Катя с Маней мигом сбежали по лестнице и выскочили на улицу. Михал Михалыча нигде не было.
— Ушёл!
И вдруг за спиной у девочек грохнула дверь, и на улицу, завязывая на ходу шарф, выкатился Эм. Переверзеев, а за ним ещё какой-то длинный, остроносый, в кепке и в замшевой куртке.
— Нет-нет, ни за что! — возбуждённо говорил Михал Михалыч. — Ни за какие деньги я не стану этого делать! То же халтура! Никакого порядка! Ну как можно в такой атмосфере творчески работать? Никак! Никак! Говорю вам — никак... Федя, Федя! Быстро сюда! — замахал он рукой шофёру, сидевшему за баранкой в синих «Жигулях».
«Жигули» тронулись с места и подкатили к толстяку.
— Сейчас уедет! — испугалась Катя и решительно встала между «Жигулями» и Эм. Переверзеевым.
— Здравствуйте, Михал Михалыч, мы к вам... Вы нас, пожалуйста, извините. Вам некогда, но мы...
Толстяк некоторое время ошарашенно глядел на Катю, потом перевёл взгляд на Манечку, потом на попутчика...
— Вы неправы, — сказал попутчик, — это недоразумение. Уверяю вас, Михал Михалыч, всё наладится!
— Наладится! — взвизгнул толстяк, — Наладится! Не смешите меня. Наладится!.. Федя, где ты там? Вези на Семёновскую! Быстро! Макрухин без нас не начнёт!.. — И толстяк, обогнув мешавшую ему Катю, стал ловко влезать в машину.
— Михал Михалыч, — отчаянно сказала Катя. — Вы, наверное, нас забыли? Мы Катя с Манечкой!
Толстяк на секунду остановился и снова ошарашенно взглянул на Катю:
— Что?.. Как?.. Простите, Катя... что?..
— Михал Михалыч, ну чего вы! — сказал шофёр. — Едем или не едем?
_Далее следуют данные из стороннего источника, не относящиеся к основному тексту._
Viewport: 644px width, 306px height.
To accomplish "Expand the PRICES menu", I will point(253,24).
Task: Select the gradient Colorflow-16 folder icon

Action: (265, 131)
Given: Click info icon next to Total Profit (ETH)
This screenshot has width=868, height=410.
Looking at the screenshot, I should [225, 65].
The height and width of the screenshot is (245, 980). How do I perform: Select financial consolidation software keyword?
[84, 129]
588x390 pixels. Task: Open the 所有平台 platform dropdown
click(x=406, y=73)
— Конечно, конечно! — Толстяк быстро влез в машину. — Этот Макрухин! Ох уж этот мне Макрухин! Никакой самостоятельности! Без меня — ни шагу! Чёрт знает что! Чёрт знает что!
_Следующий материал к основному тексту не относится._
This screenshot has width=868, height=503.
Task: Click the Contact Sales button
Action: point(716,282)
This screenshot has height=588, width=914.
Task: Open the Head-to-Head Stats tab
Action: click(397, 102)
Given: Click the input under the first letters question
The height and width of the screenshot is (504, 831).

— А мы?.. — чуть не плача, сказала Катя. — Михал Михалыч, а как же мы? Мы ведь вам Зинаиду принесли!
— Садитесь! — скомандовал толстяк. — Быстро! Быстро! Поторапливайтесь!.. Федя, гони... Ах, боже мой! Опоздаем! Опоздаем!
И машина тронулась с места.
Некоторое время в машине, быстро мчавшейся по мокрой мостовой, царило молчание. Федя сосредоточенно крутил баранку, изредка взглядывая в зеркальце на заднее сиденье, где смущённо разместились Катя и Манечка со своим рулоном и коробочкой из-под духов «Утро».
Михал Михалыч сердито рылся в портфеле, доставал какие-то бумажки, быстро их прочитывал, фыркал, комкал и совал обратно.
Зинаида, видно почувствовав перемену обстановки, снова заскреблась в своей коробке.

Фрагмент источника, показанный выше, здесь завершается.